Texto para leitura:
···

Li que em Nova York estão usando “dez de setembro” como adjetivo, significando antigo, ultrapassado. Como em: “Que penteado mais dez de setembro!”. O 11/9 teria mudado o mundo tão radicalmente que tudo o que veio antes – culminando com o day before [dia anterior], o último dia das torres em pé, a última segunda-feira normal e a véspera mais véspera da História – virou preâmbulo. Obviamente, nenhuma normalidade foi tão afetada quanto o cotidiano de Nova York, que vive a psicose do que ainda pode acontecer. Os Estados Unidos descobriram um sentimento inédito de vulnerabilidade e reorganizam suas prioridades para acomodá-las, inclusive sacrificando alguns direitos de seus cidadãos, sem falar no direito de cidadãos estrangeiros não serem bombardeados por eles. Protestos contra a radicalíssima reação americana são vistos como irrealistas e anacrônicos, decididamente “dez de setembro”.
Mas fatos inaugurais como o 11/9 também permitem às nações se repensarem no bom sentido, não como submissão à chantagem terrorista, mas para não perder a oportunidade do novo começo, um pouco como Deus – o primeiro autocrítico – fez depois do Dilúvio. Sinais de revisão da política dos Estados Unidos com relação a Israel e os palestinos são exemplos disto. E é certo que nenhuma reunião dos países ricos será como era até 10/9, pelo menos por algum tempo. No caso dos donos do mundo, não se devem esperar exames de consciência mais profundos ou atos de contrição mais espetaculares, mas o instinto de sobrevivência também é um caminho para a virtude. O horror de 11/9 teve o efeito paradoxalmente contrário de me fazer acreditar mais na humanidade.

···

Dados:
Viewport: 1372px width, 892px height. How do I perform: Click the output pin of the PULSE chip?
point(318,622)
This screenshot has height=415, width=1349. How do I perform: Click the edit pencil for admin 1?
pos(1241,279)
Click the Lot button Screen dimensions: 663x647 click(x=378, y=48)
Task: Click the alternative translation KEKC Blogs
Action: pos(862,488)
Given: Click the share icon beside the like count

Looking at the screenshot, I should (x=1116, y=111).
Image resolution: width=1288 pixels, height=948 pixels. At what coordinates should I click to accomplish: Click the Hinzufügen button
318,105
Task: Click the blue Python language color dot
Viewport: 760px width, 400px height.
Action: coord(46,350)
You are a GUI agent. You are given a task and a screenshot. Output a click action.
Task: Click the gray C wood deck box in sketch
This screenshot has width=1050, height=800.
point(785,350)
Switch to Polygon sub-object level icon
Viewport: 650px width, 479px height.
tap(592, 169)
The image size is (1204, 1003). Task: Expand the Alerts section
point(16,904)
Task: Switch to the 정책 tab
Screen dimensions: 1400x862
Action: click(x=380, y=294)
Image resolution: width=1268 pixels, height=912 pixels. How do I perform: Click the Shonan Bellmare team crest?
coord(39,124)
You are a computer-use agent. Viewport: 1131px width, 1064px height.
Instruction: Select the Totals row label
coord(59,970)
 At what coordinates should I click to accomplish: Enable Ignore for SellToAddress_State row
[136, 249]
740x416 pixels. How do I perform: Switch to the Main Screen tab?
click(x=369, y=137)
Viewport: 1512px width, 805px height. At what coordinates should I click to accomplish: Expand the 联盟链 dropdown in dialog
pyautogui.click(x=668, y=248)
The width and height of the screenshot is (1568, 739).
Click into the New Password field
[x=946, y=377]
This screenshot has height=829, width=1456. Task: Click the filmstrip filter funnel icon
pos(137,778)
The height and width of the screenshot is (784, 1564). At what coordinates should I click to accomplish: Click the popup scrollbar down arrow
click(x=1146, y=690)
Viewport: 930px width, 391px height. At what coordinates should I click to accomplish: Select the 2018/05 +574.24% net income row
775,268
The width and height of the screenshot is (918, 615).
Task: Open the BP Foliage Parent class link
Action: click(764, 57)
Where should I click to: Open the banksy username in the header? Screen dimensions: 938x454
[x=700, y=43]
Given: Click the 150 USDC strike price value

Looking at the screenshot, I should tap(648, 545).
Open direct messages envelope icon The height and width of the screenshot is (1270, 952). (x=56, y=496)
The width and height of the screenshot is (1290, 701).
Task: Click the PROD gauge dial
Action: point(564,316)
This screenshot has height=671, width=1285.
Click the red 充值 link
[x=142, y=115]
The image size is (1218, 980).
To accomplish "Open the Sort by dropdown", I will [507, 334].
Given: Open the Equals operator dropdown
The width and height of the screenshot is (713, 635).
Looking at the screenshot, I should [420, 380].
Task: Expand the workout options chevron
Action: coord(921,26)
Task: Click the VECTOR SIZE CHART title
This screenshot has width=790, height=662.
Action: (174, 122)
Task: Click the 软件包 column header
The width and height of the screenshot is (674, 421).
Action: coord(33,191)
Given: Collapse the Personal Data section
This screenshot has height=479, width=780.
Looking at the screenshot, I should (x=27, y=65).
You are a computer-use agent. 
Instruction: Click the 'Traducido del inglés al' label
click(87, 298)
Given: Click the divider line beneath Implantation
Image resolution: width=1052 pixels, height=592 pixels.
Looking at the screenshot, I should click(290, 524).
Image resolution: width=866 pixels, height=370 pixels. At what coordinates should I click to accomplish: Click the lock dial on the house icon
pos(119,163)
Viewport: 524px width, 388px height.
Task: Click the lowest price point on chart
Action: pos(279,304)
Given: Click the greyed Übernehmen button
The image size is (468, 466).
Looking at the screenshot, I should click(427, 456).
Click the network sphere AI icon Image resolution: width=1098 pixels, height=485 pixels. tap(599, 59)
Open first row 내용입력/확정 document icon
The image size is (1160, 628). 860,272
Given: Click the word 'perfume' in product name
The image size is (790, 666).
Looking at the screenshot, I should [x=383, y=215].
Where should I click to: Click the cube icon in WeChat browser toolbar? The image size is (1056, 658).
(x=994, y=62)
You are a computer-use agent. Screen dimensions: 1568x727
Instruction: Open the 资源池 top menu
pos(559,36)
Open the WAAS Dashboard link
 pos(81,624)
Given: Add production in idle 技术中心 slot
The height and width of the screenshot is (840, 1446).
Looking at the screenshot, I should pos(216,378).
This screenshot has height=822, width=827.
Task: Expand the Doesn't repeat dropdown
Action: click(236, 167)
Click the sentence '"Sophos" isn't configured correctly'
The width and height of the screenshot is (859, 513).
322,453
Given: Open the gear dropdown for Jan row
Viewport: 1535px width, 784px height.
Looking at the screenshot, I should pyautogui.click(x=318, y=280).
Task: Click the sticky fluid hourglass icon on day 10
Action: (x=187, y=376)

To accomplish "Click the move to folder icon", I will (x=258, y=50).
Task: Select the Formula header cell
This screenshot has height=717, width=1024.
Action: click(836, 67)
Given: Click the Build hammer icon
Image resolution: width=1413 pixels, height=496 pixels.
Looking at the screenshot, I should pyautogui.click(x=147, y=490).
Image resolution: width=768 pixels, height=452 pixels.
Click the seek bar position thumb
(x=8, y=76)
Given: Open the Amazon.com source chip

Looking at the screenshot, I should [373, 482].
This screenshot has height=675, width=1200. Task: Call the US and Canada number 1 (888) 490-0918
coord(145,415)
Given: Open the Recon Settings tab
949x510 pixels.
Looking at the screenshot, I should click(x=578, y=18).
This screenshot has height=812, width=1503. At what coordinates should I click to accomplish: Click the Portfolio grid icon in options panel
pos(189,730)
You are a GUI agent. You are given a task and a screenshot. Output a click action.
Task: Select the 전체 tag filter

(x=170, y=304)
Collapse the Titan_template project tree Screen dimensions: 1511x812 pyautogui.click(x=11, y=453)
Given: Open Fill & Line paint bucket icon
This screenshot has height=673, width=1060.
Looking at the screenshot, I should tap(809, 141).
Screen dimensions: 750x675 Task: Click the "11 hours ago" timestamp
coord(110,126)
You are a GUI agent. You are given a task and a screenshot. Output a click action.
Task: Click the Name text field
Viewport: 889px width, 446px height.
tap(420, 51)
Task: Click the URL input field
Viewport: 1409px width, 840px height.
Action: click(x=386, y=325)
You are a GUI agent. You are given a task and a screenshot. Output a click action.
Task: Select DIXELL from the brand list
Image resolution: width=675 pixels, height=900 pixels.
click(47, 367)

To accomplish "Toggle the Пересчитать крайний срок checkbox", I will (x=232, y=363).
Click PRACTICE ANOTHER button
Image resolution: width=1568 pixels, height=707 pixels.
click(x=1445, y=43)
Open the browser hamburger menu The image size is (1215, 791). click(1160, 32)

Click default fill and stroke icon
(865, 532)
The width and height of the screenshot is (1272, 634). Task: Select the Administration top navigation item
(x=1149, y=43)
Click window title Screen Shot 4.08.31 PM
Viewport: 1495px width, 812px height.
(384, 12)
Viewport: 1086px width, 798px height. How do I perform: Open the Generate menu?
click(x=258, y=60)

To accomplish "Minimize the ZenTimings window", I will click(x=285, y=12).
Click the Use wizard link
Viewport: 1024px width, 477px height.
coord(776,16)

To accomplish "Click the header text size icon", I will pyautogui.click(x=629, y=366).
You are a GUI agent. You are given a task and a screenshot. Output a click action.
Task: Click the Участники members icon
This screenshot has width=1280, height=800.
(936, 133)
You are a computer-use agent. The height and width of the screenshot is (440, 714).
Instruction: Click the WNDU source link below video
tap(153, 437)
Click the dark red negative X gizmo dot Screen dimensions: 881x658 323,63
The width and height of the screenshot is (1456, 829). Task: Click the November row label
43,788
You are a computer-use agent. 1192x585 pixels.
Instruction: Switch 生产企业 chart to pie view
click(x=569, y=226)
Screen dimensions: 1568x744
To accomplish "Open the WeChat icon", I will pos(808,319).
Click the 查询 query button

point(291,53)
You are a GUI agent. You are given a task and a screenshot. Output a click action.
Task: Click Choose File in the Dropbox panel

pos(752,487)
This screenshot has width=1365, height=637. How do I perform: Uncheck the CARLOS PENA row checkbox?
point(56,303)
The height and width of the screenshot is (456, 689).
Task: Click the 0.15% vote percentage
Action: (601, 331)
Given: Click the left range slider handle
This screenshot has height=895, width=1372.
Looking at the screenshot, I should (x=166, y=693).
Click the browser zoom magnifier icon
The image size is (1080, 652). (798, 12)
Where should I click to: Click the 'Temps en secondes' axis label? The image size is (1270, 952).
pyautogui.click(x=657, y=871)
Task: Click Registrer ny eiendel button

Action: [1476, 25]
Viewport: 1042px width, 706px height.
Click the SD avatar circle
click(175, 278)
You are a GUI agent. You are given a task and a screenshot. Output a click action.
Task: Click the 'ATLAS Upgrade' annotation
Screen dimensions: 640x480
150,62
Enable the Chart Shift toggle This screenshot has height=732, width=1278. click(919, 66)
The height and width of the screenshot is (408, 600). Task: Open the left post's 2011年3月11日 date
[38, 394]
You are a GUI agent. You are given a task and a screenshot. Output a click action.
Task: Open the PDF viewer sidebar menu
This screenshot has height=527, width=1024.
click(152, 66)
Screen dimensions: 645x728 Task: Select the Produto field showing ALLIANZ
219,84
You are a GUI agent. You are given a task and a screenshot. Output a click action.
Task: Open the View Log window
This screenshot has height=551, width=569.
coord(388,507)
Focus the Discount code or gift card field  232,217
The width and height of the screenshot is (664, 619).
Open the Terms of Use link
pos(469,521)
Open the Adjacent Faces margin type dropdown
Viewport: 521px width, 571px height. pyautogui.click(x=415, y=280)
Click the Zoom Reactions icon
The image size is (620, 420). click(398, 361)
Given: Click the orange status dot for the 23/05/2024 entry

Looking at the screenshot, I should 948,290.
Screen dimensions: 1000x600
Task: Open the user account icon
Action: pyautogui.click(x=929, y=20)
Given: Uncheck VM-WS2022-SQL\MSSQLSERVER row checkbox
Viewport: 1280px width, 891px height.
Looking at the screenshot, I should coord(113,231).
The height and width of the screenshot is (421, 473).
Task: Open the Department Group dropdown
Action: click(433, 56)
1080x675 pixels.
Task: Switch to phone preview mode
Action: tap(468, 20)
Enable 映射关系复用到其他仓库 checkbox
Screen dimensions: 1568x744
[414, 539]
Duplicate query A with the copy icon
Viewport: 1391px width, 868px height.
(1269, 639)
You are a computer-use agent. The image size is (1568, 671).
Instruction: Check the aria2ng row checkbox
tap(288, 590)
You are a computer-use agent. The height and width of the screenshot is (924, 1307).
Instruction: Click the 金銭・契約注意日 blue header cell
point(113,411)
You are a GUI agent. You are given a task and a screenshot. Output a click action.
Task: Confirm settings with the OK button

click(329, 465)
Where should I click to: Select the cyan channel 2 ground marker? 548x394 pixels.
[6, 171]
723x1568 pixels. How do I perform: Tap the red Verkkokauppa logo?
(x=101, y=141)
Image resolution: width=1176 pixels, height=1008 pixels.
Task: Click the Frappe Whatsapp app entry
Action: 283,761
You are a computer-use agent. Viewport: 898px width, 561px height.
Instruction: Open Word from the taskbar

···

Reescreva o trecho do texto sobre o 11 de setembro entre "Mas fatos inaugurais" e "mais na humanidade.", inclusive, substituindo "nações" por "sociedades".

Resultado:
Mas fatos inaugurais como o 11/9 também permitem às sociedades se repensarem no bom sentido, não como submissão à chantagem terrorista, mas para não perder a oportunidade do novo começo, um pouco como Deus – o primeiro autocrítico – fez depois do Dilúvio. Sinais de revisão da política dos Estados Unidos com relação a Israel e os palestinos são exemplos disto. E é certo que nenhuma reunião dos países ricos será como era até 10/9, pelo menos por algum tempo. No caso dos donos do mundo, não se devem esperar exames de consciência mais profundos ou atos de contrição mais espetaculares, mas o instinto de sobrevivência também é um caminho para a virtude. O horror de 11/9 teve o efeito paradoxalmente contrário de me fazer acreditar mais na humanidade.